» **Aim of the task**: Please convert the records, from the first line through the line containing "center [14, 117].", inclusive, into a Markdown table with the columns Row and Record line, numbering each row and leaving out blank lines. Omit the pictures from the answer.

» **Information given**:
※ ※ ※

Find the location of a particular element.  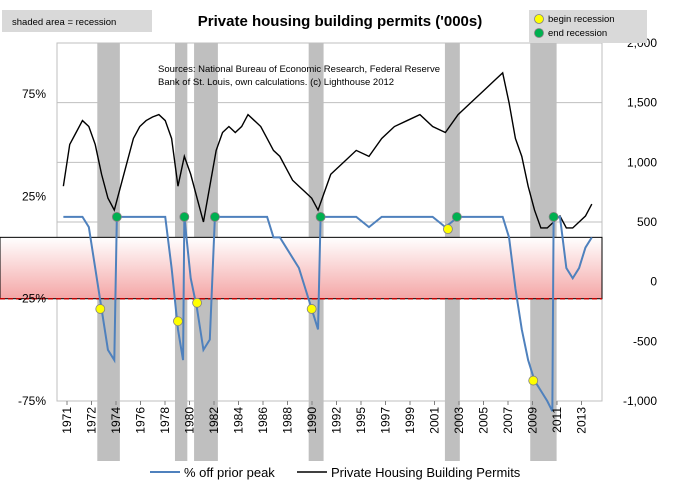

x-tick-label: 1990 is located at coordinates (312, 420).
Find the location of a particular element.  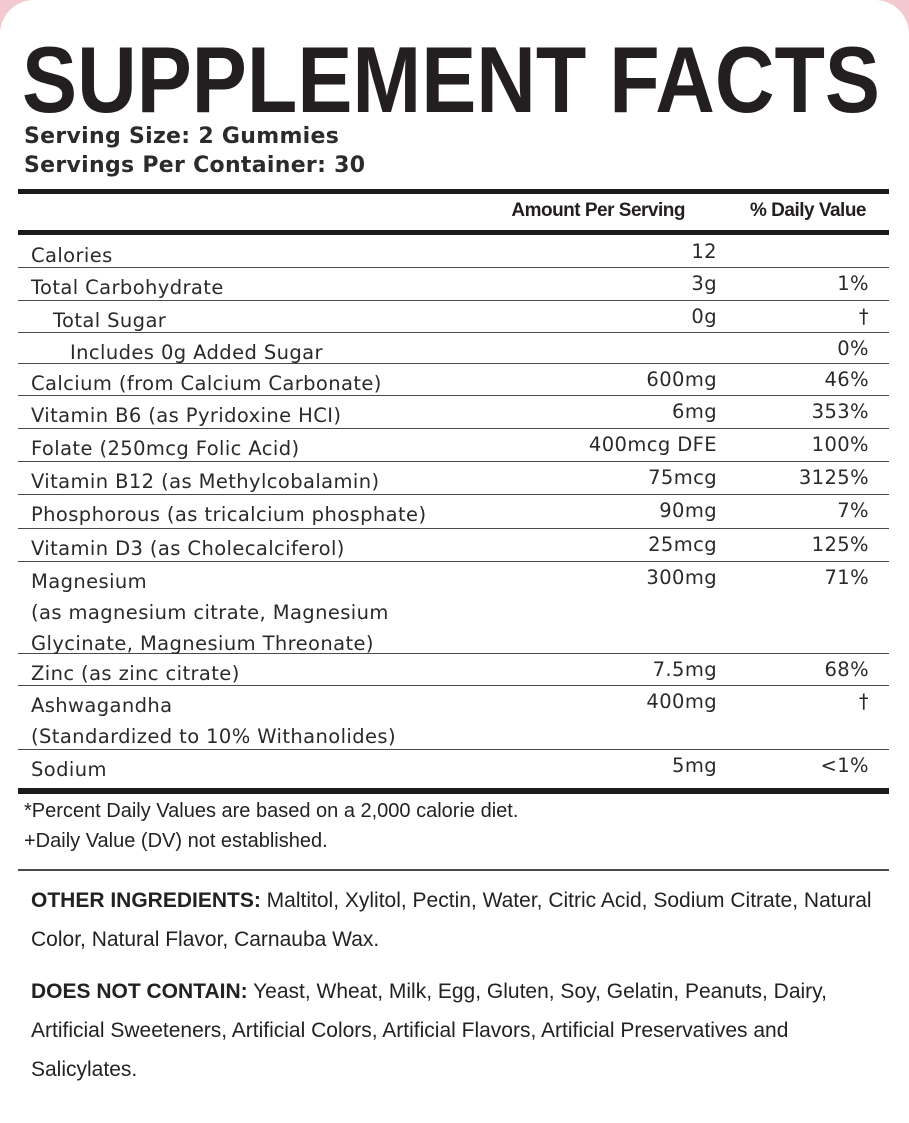

nutrient-dv: <1% is located at coordinates (844, 766).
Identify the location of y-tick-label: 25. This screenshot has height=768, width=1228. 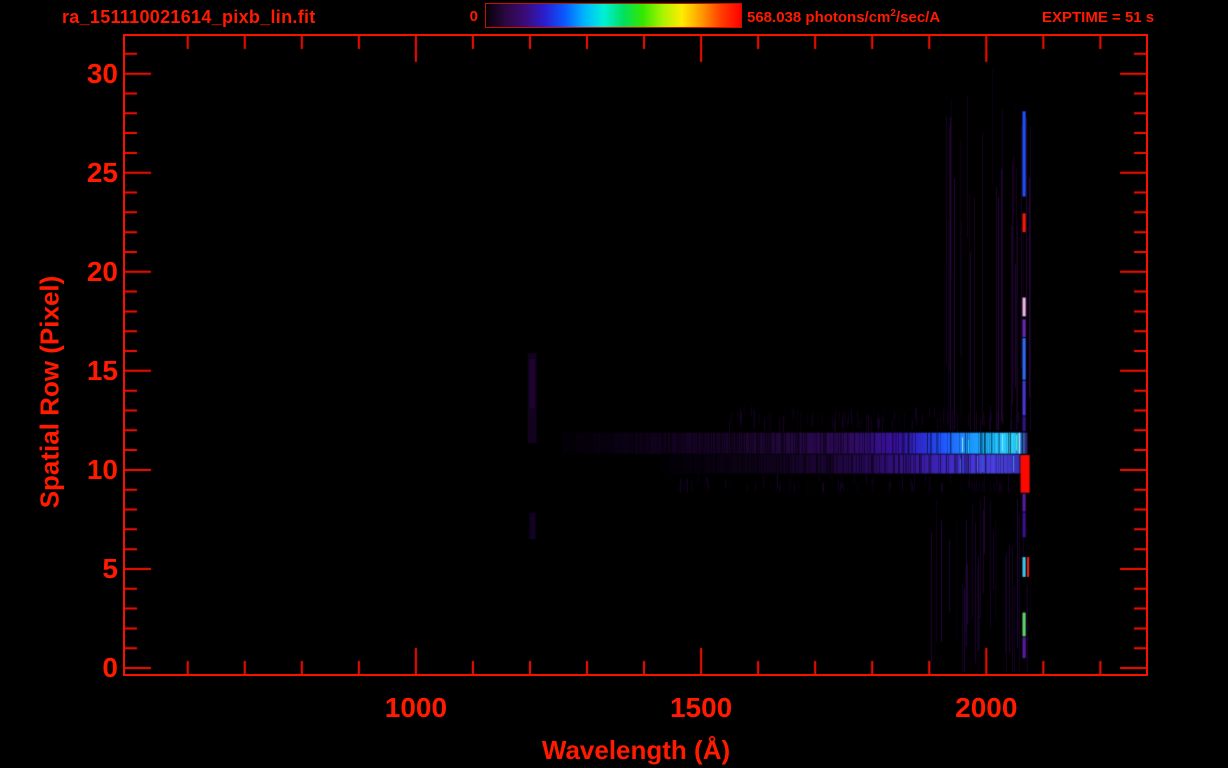
(102, 172).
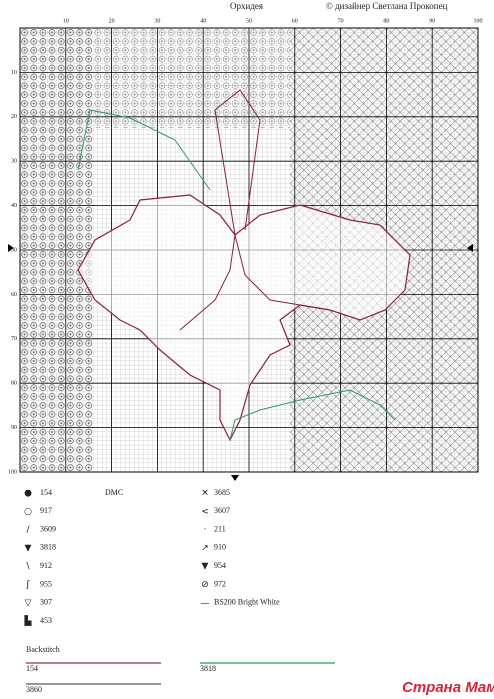 The width and height of the screenshot is (494, 699). What do you see at coordinates (14, 117) in the screenshot?
I see `left-axis-label: 20` at bounding box center [14, 117].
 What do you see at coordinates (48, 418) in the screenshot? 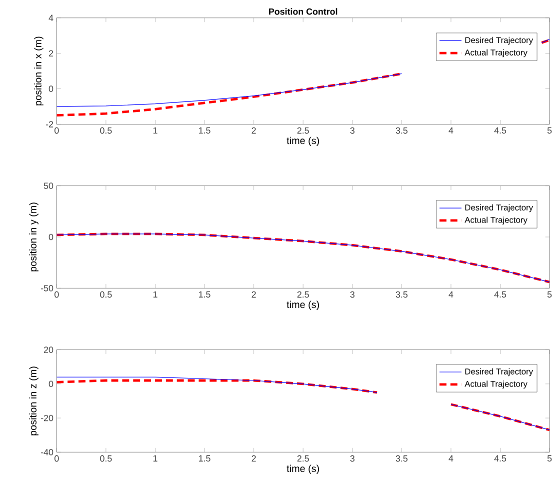
I see `y-tick-label: -20` at bounding box center [48, 418].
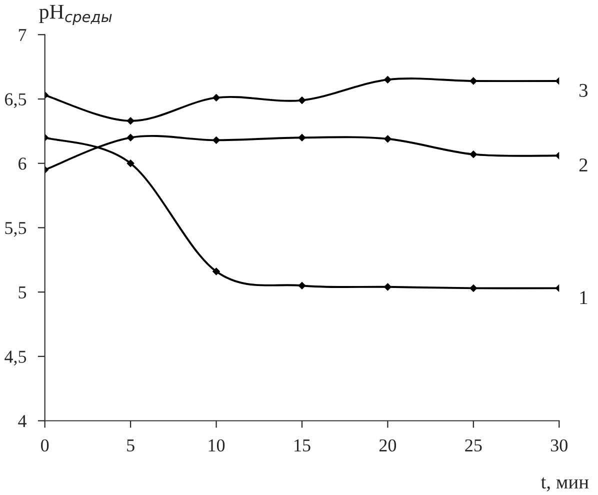 The width and height of the screenshot is (598, 495). Describe the element at coordinates (22, 164) in the screenshot. I see `y-tick-label: 6` at that location.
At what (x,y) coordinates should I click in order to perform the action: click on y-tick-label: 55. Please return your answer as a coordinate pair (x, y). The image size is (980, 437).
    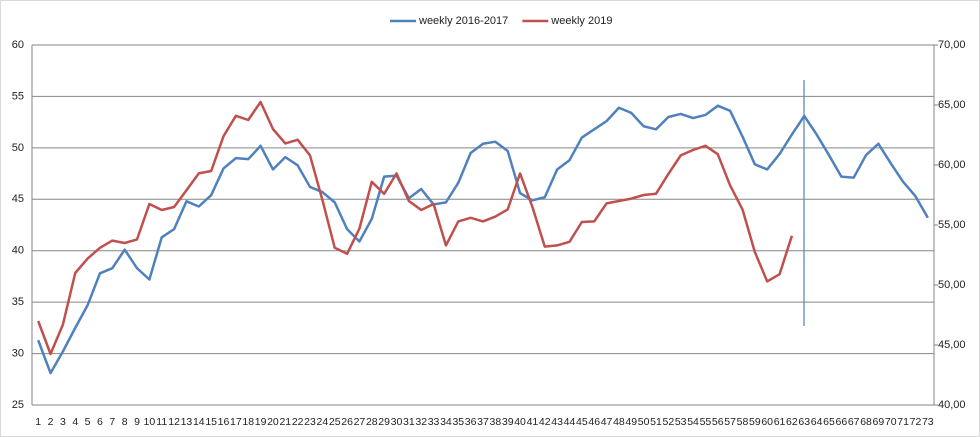
    Looking at the image, I should click on (18, 96).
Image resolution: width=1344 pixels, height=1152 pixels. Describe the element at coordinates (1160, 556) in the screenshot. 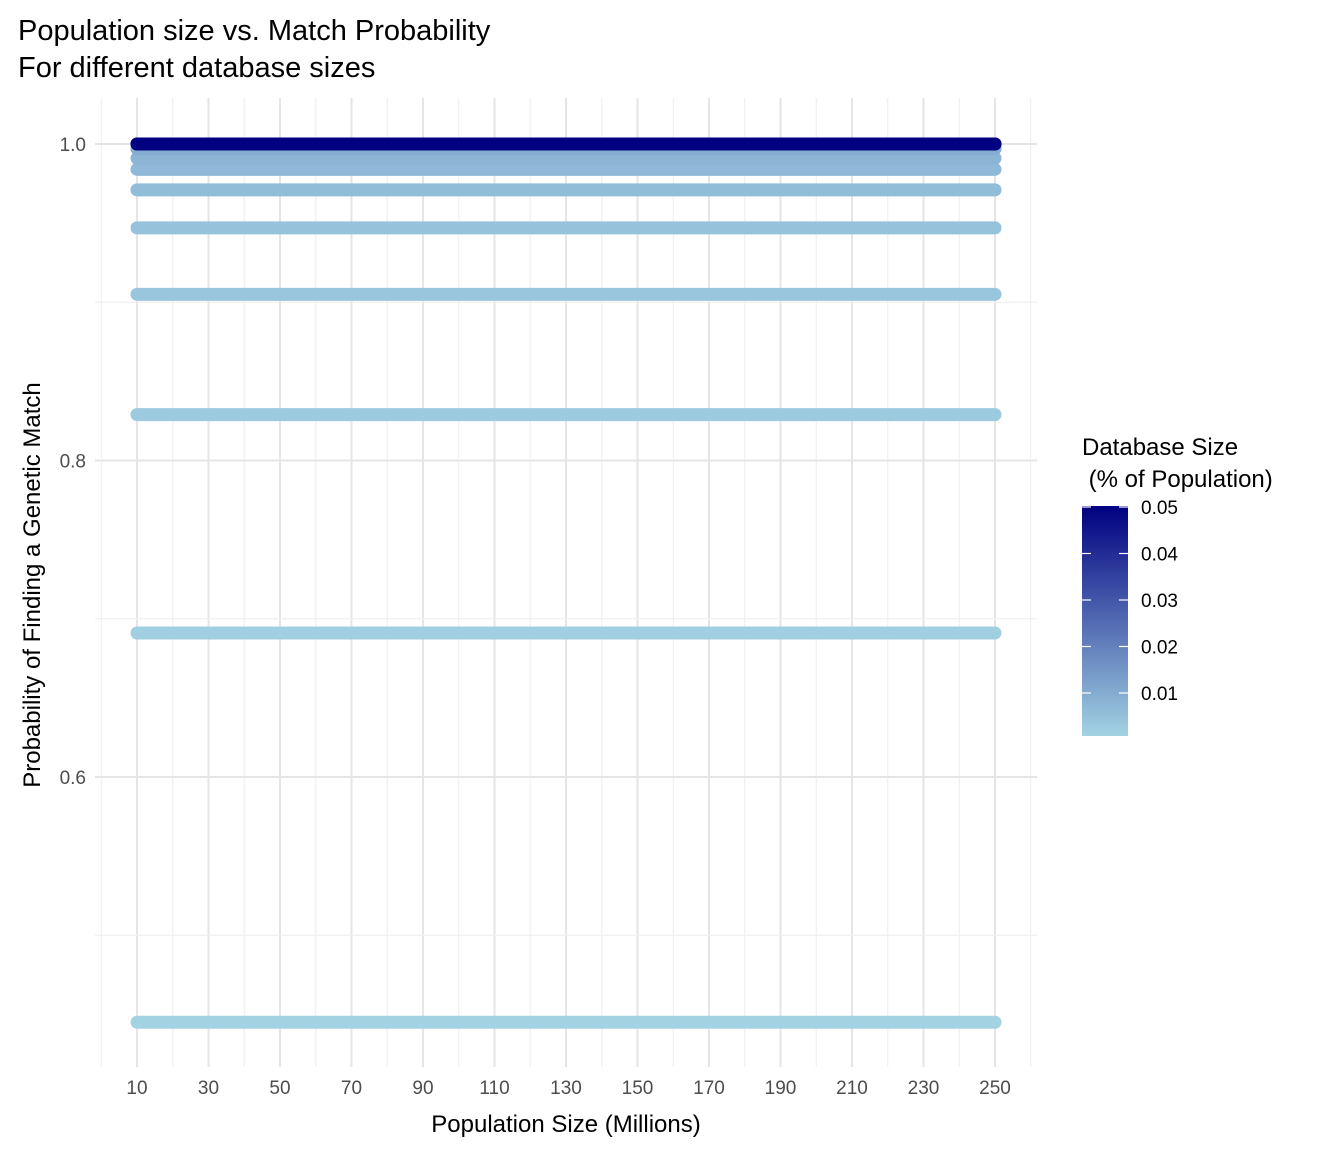

I see `legend-tick-label: 0.04` at that location.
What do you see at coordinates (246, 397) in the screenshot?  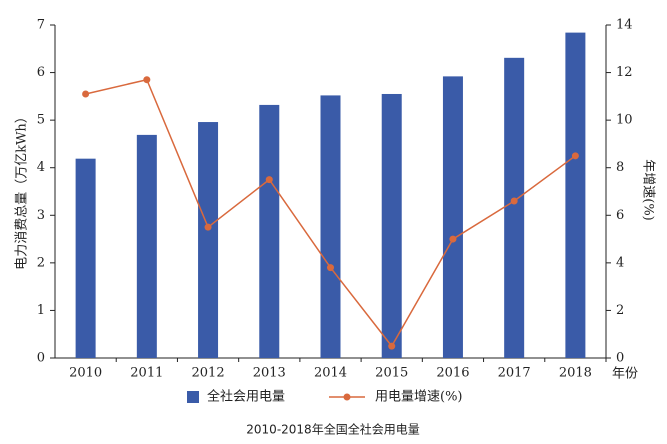 I see `legend-label: 全社会用电量` at bounding box center [246, 397].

※ ※ ※

» **Output**:
| Row | Record line |
|---|---|
| 1 | Find the location of a particular element.   |
| 2 | x-tick-label: 1990 is located at coordinates (312, 420). |
| 3 | Find the location of a particular element.   |
| 4 | nutrient-dv: <1% is located at coordinates (844, 766). |
| 5 | Identify the location of y-tick-label: 25. This screenshot has height=768, width=1228.  |
| 6 | (102, 172). |
| 7 |  The width and height of the screenshot is (494, 699). What do you see at coordinates (14, 117) in the screenshot? |
| 8 | I see `left-axis-label: 20` at bounding box center [14, 117]. |